1. Just a couple of quick follow-ups: The brain will tell the body to shut down long before it really needs to do so. Top athletes in training are able to put those thoughts aside and push through. I tell my players all the time their brain is lying to them and to keep going. You have to do it in practice and in training to be able to do it in a match. The best can do this. Also, when fatigue sets in, more of the decision-making processes shift from one area of the brain to another. Without going into too much detail, this is why players make poor shot selection choices when tired; things like bailing out on a point with a slap-forehand attempt at a winner or an ill-advised drop shot. Their brain is actually not functioning properly. That's one reason you will see that at the junior level or with younger pros; too much activity is being shifted to the prefrontal cortex which has not fully developed yet for players at their young age.

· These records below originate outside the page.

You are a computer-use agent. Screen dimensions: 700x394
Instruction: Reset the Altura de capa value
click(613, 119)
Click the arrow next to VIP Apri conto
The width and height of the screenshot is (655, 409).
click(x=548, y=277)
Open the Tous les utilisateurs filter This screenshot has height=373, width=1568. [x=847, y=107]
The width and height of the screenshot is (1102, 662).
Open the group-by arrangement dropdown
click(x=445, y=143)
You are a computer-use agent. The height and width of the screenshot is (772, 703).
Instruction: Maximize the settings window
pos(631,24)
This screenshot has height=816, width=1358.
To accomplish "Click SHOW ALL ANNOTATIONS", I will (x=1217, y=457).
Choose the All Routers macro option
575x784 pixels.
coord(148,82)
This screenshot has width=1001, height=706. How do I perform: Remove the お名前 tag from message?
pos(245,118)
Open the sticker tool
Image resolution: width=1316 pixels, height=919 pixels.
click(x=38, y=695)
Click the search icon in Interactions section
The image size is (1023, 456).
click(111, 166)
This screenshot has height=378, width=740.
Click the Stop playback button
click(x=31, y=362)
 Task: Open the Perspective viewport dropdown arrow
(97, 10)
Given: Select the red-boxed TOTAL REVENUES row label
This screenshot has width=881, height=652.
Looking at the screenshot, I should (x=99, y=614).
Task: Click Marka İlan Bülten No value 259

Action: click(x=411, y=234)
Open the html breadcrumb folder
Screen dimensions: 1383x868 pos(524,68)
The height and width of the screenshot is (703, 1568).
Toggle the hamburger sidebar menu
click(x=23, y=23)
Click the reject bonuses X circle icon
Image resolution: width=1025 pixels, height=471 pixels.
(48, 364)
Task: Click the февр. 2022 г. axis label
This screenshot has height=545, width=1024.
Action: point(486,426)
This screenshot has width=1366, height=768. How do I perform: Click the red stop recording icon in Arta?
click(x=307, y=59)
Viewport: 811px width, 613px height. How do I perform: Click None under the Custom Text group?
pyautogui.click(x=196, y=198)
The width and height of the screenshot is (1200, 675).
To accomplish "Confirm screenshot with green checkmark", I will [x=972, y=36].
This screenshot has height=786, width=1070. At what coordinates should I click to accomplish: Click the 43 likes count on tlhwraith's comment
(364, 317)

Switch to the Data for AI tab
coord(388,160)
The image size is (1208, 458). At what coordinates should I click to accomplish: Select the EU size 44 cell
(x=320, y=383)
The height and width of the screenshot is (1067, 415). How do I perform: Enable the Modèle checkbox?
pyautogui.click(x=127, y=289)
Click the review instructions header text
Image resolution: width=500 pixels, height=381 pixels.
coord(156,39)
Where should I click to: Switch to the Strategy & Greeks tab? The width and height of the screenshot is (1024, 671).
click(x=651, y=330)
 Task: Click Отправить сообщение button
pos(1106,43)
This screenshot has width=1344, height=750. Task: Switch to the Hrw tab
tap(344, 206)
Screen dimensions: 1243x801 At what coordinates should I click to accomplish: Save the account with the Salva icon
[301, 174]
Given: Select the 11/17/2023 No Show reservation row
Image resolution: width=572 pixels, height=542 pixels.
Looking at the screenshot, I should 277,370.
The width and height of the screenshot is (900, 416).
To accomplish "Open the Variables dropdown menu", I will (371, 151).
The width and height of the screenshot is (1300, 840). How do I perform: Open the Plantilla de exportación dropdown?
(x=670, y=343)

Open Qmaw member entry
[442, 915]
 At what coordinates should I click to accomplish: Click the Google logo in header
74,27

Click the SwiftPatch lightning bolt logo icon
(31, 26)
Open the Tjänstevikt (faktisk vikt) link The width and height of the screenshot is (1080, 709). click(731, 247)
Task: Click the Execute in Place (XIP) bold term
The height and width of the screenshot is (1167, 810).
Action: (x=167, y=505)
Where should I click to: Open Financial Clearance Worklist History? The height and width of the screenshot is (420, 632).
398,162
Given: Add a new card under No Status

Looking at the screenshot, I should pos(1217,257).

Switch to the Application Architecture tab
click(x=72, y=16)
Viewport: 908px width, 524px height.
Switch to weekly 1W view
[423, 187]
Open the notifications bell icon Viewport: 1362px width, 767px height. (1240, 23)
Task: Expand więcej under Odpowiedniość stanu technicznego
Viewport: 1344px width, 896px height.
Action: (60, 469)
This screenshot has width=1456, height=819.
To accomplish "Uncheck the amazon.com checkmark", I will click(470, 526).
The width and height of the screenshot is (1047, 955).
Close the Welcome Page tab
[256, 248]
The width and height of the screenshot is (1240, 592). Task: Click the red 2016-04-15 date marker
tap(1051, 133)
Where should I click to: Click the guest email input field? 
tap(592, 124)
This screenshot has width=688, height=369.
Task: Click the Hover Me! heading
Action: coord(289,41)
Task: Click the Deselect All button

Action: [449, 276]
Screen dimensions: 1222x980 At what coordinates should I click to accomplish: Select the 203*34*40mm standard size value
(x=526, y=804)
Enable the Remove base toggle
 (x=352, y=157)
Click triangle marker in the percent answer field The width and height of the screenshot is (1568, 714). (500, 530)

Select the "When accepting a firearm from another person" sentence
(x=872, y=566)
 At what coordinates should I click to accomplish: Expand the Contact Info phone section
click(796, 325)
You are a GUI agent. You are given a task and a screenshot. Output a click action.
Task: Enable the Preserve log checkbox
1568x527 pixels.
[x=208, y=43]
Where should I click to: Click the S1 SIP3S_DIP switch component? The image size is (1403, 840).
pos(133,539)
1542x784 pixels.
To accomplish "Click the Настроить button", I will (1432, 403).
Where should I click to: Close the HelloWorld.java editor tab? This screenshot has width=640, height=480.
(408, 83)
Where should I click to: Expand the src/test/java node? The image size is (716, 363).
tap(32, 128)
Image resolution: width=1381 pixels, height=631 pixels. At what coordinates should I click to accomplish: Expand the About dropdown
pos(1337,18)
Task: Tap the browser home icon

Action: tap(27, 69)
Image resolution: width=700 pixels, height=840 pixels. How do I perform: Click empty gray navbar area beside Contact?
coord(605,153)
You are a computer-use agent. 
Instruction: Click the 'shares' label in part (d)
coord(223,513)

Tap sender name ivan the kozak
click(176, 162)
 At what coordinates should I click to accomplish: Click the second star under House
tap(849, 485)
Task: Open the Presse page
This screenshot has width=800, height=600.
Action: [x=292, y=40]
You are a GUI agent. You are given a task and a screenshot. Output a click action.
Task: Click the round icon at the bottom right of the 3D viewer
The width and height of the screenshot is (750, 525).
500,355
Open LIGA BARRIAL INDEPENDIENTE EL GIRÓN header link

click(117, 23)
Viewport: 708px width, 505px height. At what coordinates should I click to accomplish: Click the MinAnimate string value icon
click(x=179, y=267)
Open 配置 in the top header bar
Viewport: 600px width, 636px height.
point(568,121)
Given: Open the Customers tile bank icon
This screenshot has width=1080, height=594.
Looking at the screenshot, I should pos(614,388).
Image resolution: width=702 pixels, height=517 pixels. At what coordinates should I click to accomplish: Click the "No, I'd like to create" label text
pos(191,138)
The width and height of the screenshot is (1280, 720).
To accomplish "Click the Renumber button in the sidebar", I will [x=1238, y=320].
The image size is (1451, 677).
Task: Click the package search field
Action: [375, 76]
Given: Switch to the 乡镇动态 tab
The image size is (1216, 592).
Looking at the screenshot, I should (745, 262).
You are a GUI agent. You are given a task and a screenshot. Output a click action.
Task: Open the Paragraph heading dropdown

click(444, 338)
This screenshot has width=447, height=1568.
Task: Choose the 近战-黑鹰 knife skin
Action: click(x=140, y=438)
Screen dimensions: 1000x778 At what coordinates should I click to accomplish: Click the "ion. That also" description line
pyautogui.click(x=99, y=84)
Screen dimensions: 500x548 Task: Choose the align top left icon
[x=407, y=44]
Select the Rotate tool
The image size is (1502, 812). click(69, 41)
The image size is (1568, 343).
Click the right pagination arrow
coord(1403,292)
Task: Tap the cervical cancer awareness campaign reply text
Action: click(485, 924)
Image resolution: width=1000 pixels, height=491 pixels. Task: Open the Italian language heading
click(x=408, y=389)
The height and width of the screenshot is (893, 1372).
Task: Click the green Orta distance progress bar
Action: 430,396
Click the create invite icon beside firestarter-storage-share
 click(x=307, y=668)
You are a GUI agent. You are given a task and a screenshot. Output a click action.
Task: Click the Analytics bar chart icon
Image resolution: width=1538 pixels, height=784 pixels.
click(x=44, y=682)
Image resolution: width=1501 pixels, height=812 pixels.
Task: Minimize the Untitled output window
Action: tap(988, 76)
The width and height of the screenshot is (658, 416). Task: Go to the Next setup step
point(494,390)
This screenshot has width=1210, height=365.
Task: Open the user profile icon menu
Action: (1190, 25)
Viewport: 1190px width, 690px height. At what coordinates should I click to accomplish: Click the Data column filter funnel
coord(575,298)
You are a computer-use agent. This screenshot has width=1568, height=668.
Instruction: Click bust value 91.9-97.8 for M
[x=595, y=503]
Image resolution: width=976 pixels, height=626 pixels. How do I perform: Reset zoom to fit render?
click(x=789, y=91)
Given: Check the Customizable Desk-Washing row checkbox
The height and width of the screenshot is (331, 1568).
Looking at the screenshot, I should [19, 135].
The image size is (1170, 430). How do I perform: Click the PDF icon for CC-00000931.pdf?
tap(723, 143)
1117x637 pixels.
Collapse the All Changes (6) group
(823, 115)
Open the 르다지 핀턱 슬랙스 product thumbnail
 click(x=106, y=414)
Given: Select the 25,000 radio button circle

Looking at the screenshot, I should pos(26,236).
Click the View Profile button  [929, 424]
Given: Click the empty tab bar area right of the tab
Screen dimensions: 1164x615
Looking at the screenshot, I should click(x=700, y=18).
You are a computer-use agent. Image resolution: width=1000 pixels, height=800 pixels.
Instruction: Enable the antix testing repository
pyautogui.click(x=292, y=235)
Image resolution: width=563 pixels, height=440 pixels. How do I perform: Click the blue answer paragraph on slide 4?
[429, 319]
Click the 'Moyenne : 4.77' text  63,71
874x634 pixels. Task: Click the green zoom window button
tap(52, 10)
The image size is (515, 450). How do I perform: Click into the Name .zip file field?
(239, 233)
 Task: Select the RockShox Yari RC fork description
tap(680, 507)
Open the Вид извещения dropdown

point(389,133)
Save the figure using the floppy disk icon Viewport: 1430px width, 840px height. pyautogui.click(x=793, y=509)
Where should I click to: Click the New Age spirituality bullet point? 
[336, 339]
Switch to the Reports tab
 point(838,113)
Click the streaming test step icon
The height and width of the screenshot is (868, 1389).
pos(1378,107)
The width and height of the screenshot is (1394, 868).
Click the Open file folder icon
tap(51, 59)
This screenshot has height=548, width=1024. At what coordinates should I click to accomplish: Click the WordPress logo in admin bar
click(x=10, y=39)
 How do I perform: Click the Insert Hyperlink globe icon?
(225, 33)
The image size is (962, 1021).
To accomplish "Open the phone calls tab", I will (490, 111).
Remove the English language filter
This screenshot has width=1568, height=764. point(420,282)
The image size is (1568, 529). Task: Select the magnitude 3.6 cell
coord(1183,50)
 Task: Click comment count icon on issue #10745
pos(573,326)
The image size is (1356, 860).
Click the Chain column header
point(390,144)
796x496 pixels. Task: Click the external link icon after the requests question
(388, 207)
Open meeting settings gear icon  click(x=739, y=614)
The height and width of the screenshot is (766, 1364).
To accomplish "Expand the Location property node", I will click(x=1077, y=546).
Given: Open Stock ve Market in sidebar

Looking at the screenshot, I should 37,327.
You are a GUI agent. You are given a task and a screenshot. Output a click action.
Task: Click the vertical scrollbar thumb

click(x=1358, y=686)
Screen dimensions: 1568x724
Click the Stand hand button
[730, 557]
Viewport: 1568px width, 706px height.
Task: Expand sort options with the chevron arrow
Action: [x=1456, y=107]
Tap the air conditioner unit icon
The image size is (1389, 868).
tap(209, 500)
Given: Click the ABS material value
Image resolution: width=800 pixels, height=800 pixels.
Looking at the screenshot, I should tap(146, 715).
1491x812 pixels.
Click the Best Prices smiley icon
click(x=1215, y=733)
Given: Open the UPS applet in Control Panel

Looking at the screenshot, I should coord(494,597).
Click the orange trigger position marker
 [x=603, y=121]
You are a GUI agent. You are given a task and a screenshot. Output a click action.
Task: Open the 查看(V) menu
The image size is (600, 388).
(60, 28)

I think some of that was going on with Raonic in the match he lost at AO, too.

  2. Great article! As a fitness coach, I get invited to do the fitness part of the junior tennis programs, and it is terrifying to see how unfit these youngsters are. They have no strength to even hold and support their own bodies in different exercises. Withing a few months of fitness training, all of them improve their tennis dramatically, and they get also mentally much tougher. I always tell them "if you can survive this here in the fitness class, any point on the court will be super easy."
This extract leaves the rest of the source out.